知っておきたい帯状疱疹のこと
帯状疱疹は、水疱瘡ウイルス:水痘ウイルス(VZV)による感染症です。VZVは全ての人が感染し皮膚に水疱瘡を発症すると、その部位の感覚神経を上行し、その神経節に一生潜伏しています。我々はVZVに対する免疫を獲得すると、主に細胞性免疫でウイルスを抑制していますが、加齢、様々な疾患、ストレスなどの影響で免疫が低下すると神経節でのVZVの増殖を何度でも許してしまいます。神経節で増殖したウイルスは感覚神経の中を皮膚に向かって移動し、皮膚に帯状に紅斑や水疱を形成します。
その臨床像から病名が帯状疱疹(一般名;おびくさ)と言われます。水疱部位は治癒しても瘢痕となり傷痕が残ります。移動時に神経に傷がつくことで神経痛や感覚鈍麻などを引き起こします。帯状疱疹の発症率は50歳以上で上昇し、日本では80歳までに約3人に1人が、帯状疱疹を経験すると推定されています。
痛みは時間とともに消退することが多いですが、後遺症として痛みや異常感覚が残ってしまう帯状疱疹後神経痛は、痛みの中でも最も痛いものの一つと言われています。また神経の根元で運動神経などへ感染が波及すると顔面神経などの運動麻痺を生じたり、視力障害や聴力低下、排尿・排便障害などを生じることもあります。

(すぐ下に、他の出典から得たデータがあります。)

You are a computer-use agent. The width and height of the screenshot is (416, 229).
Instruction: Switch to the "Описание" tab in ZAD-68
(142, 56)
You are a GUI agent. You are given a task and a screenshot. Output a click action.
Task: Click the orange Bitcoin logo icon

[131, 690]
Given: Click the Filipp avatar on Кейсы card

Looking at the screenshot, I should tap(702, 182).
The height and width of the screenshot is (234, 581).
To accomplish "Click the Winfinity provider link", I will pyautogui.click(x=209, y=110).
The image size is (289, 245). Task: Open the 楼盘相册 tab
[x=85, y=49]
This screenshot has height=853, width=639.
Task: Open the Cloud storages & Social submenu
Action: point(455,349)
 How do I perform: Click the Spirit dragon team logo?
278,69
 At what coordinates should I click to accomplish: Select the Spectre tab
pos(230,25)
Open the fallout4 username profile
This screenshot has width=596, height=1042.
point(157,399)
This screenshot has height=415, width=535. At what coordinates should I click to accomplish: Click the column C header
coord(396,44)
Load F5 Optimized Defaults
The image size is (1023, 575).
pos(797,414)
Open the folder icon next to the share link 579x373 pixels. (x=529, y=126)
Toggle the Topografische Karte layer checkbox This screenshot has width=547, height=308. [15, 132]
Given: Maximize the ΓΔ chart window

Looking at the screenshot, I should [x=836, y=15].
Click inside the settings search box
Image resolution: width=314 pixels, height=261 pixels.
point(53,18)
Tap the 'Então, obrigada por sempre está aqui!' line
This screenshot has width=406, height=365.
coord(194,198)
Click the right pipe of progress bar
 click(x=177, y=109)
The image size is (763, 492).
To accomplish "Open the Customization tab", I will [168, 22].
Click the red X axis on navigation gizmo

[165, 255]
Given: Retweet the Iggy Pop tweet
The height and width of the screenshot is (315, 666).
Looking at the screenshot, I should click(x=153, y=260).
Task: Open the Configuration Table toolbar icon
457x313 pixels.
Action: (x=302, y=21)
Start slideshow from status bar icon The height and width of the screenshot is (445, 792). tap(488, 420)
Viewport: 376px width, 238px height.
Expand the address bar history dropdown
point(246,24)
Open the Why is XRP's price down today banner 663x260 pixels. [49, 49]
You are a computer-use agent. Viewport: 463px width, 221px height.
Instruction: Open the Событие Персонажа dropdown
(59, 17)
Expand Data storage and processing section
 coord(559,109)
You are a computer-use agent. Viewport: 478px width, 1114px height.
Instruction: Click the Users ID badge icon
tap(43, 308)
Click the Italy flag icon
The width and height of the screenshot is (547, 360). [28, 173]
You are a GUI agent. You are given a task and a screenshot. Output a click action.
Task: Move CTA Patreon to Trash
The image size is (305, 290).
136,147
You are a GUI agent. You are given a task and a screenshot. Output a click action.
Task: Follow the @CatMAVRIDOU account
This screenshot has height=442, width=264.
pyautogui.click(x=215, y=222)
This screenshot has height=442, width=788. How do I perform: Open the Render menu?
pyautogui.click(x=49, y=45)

このように随伴症や後遺症が恐ろしい帯状疱疹の主因は自らの免疫の低下と言えます。従って発症予防には日頃からストレスを溜めず、働き過ぎに注意し食生活にも気を止めて免疫を保つことが重要です。不幸にも発症した場合、できるだけ早く抗ウイルス剤を摂取することが最も大切です。
加齢によるVZV免疫低下対策として、50歳以降に自己負担でワクチン接種が可能になりました。特に令和7年度から65歳での定期接種に公費負担制度ができました。この機会にぜひワクチン接種をご検討ください。
ワクチンには国産の生ワクチンと外国製の不活化ワクチンがあります。それぞれ長所、短所がありますから、ご自身に合ったものを接種してください。